Daily Mail

Hammond’s 4am text backing Boris

- By Jason Groves Political Editor

PHILIP Hammond offered to back Boris Johnson for the Tory leadership in a desperate attempt to keep his job, it emerged yesterday.

The Chancellor is reported to have texted his Cabinet rival at 4am on the morning after the election to offer his support when it looked like Theresa May could be forced from office.

Mr Hammond is said to have proposed a deal in which he remained as Chancellor, with David Davis handling Brexit while Mr Johnson could ‘run the shop’.

The proposal was put as Mr Johnson sat with friends digesting the fallout from the disastrous election result in the early hours of June 9.

Mr Johnson told friends: ‘Philip’s just texted me. He’s 100 per cent behind me if I go for it. Clearly he wants to be Chancellor.’

The claim emerged in a new book on Brexit and the election by political journalist Tim Shipman. The book cites a friend of Mr Johnson’s saying he was ‘circumspec­t’ about the early hours offer from Mr Hammond. An ally of Mr Hammond also confirmed the extraordin­ary interventi­on saying the Chancellor initially thought Mr Johnson ‘could be the answer’ if Mrs May decided to quit.

Mr Hammond’s offer was made despite strained relations between the two men who have found themselves on opposite sides of the Brexit debate in Cabinet.

As the leading Remainer in Cabinet, Mr Hammond has clashed repeatedly with Mr Johnson over issues such as the need for a transition deal. The Chancellor has been withering in private about Mr Johnson’s abilities since he returned to government, criticisin­g his ‘lack of interest in detail’.

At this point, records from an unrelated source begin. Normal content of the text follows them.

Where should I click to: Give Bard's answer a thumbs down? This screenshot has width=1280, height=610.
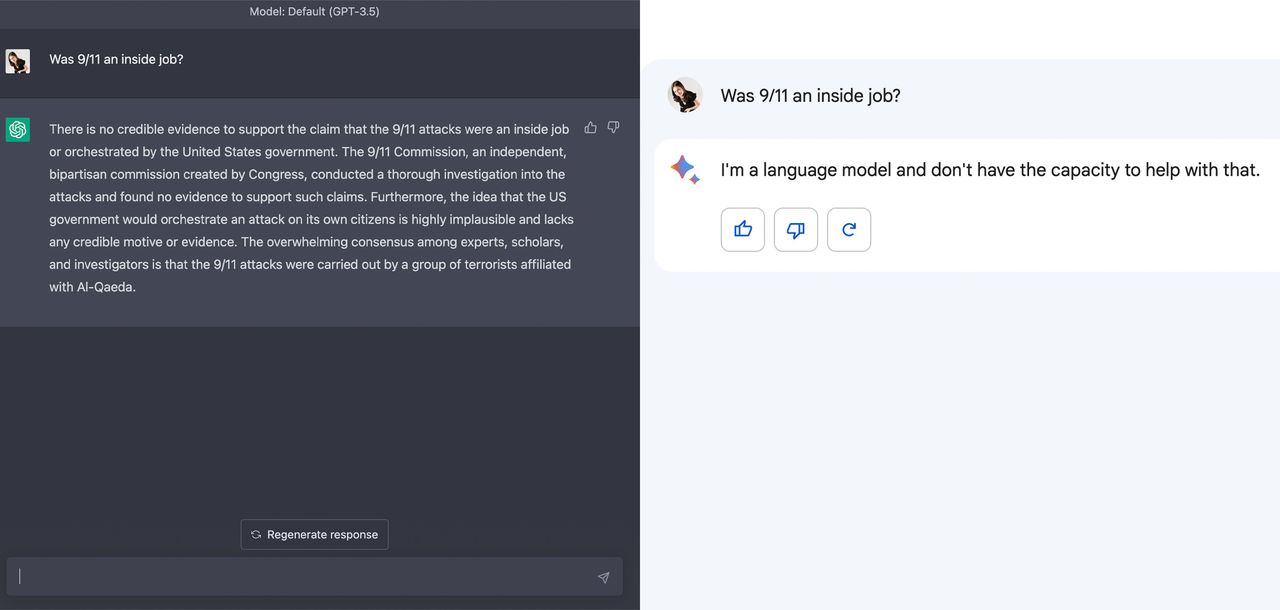point(796,230)
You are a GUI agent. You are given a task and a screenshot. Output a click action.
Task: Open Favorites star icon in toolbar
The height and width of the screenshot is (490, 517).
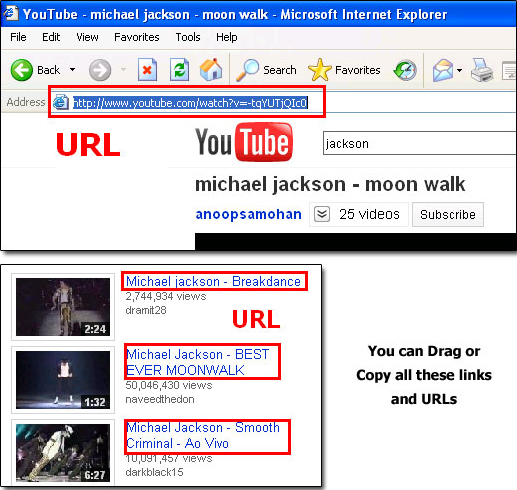pos(320,70)
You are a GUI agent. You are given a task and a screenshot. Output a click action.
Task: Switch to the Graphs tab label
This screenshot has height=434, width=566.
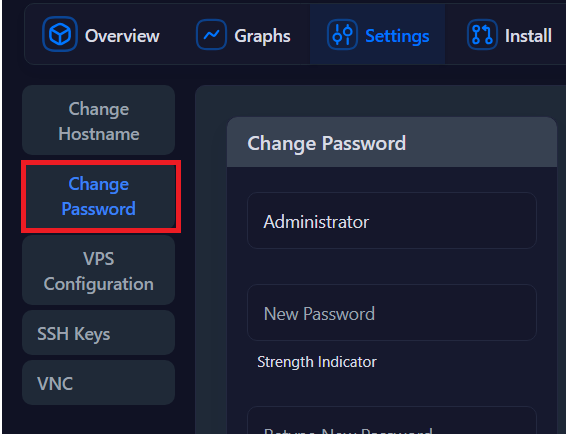pos(262,36)
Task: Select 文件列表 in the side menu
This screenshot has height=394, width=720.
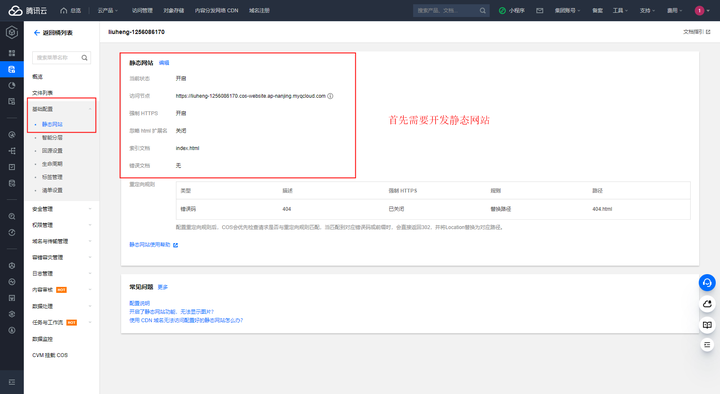Action: (x=43, y=93)
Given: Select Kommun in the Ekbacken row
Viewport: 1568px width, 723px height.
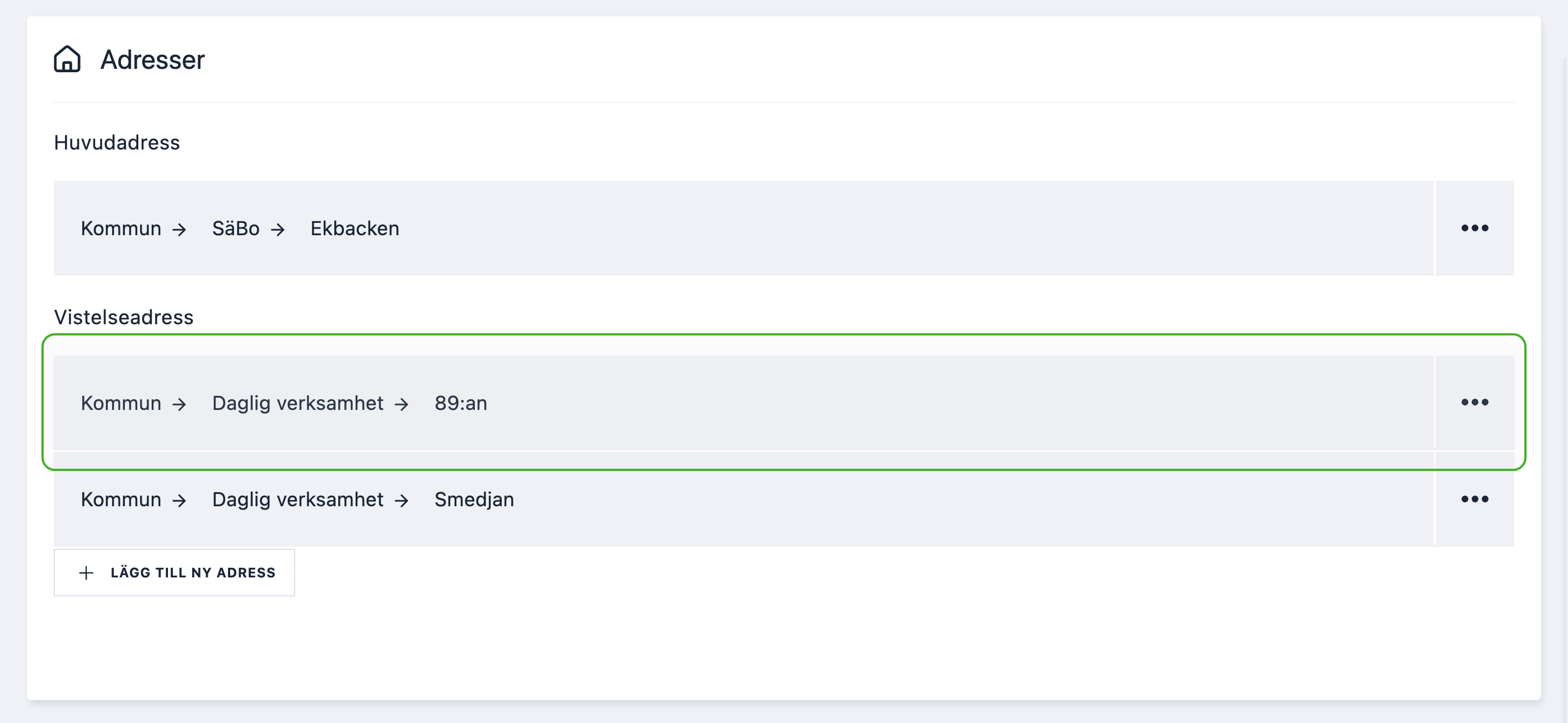Looking at the screenshot, I should pyautogui.click(x=121, y=228).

But at the time of the election he feared he was facing the sack. Mr Hammond was sidelined during the election campaign and subjected to a series of brutal Downing Street briefings. During the campaign Mrs May publicly refused to endorse her Chancellor, and No 10 insiders even ‘roleplayed’ a Cabinet reshuffle in which he would be sacked.

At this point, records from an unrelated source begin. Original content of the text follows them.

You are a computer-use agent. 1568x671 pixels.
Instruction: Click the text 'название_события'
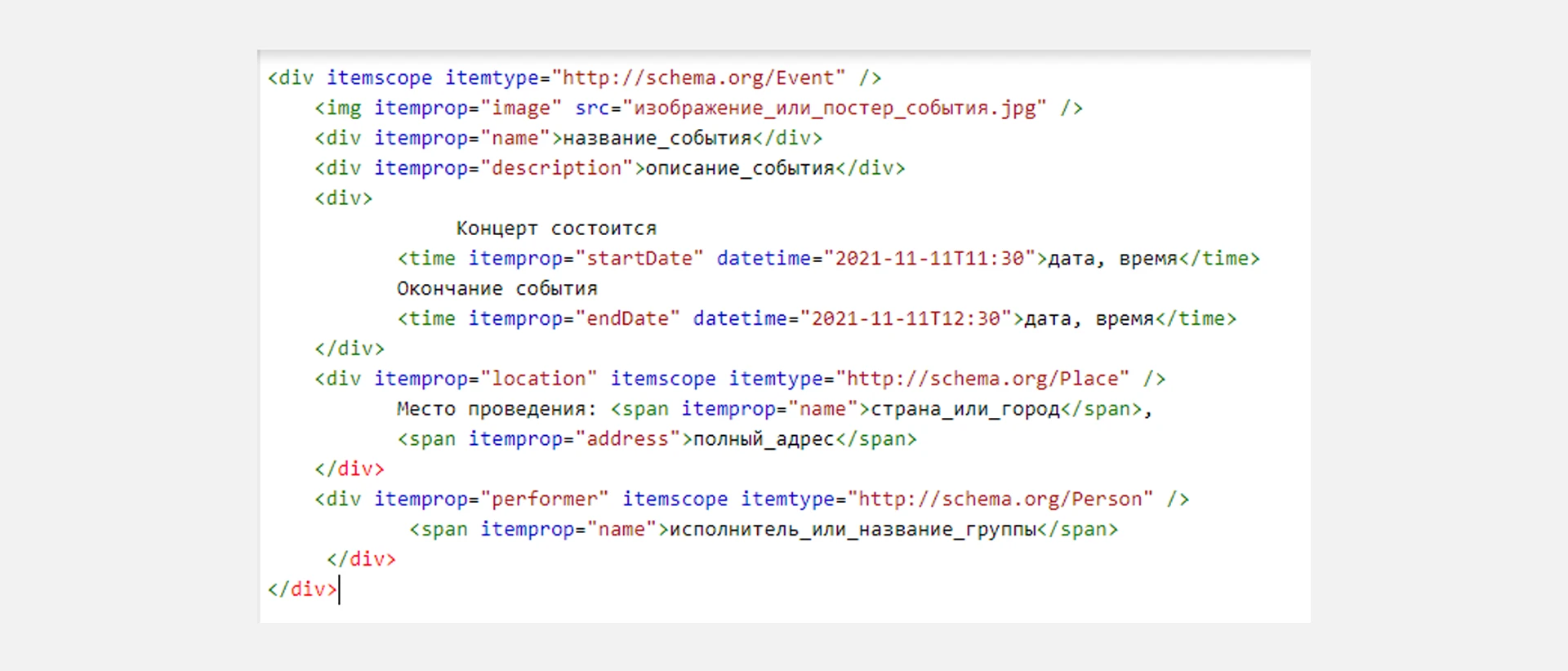tap(657, 139)
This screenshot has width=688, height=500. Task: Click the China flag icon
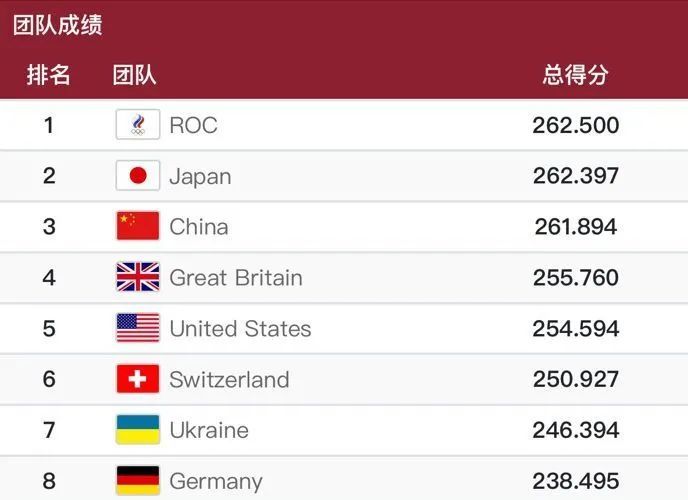pyautogui.click(x=137, y=226)
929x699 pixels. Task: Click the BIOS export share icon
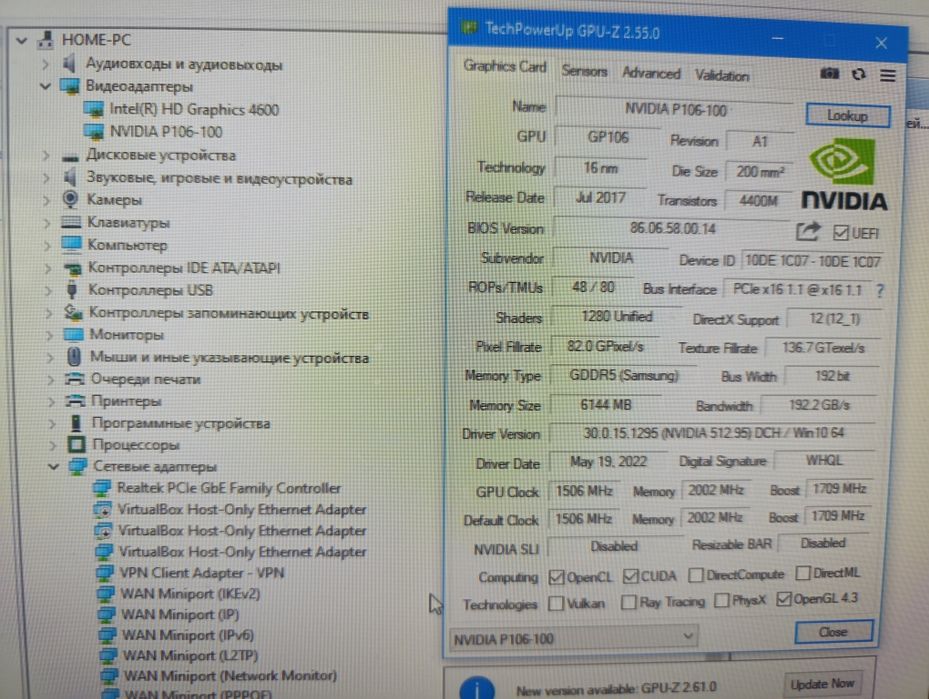pos(807,231)
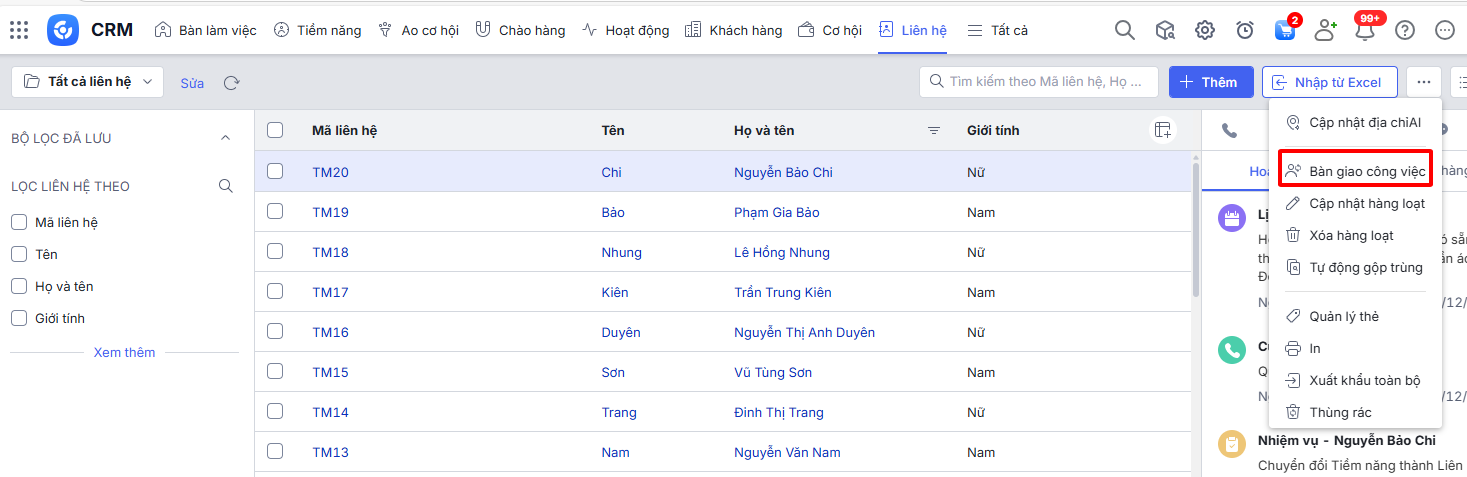Enable the Mã liên hệ filter checkbox
Screen dimensions: 1467x477
19,222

Desperate to keep his job he appears to have briefly decided to throw in his lot with Mr Johnson, who many Tories believed could become prime minister within hours of the election. One source who discussed the leadership with the Chancellor that morning said he thought Mr Johnson could head a triumvirat­e in which Mr Davis ‘could run Brexit, (Hammond) could run the economy and Boris could run the shop’.

Mr Hammond is said to have considered himself ‘too grey’ to make his own bid for the top job and saw the proposal as a ‘solution’ to the election debacle. The plan dissolved when it became clear Mrs May was not going to resign, and the two men resumed hostilitie­s soon afterwards.

The new book, serialised in the Sunday Times, also reveals that David Cameron and Sir John Major were among those encouragin­g Home Secretary Amber Rudd to mount a challenge in the event of Mrs May stepping aside.

Meanwhile, allies of Mr Davis were involved in collecting the names of MPs willing to call for Mrs May to resign. The Brexit Secretary was aware of the plot and did nothing to discourage it.

The revelation­s expose the fragility of Mrs May’s grip on power with Mr Hammond, Mr Johnson, Miss Rudd and Mr Davis all embroiled in leadership plots in the aftermath of the election.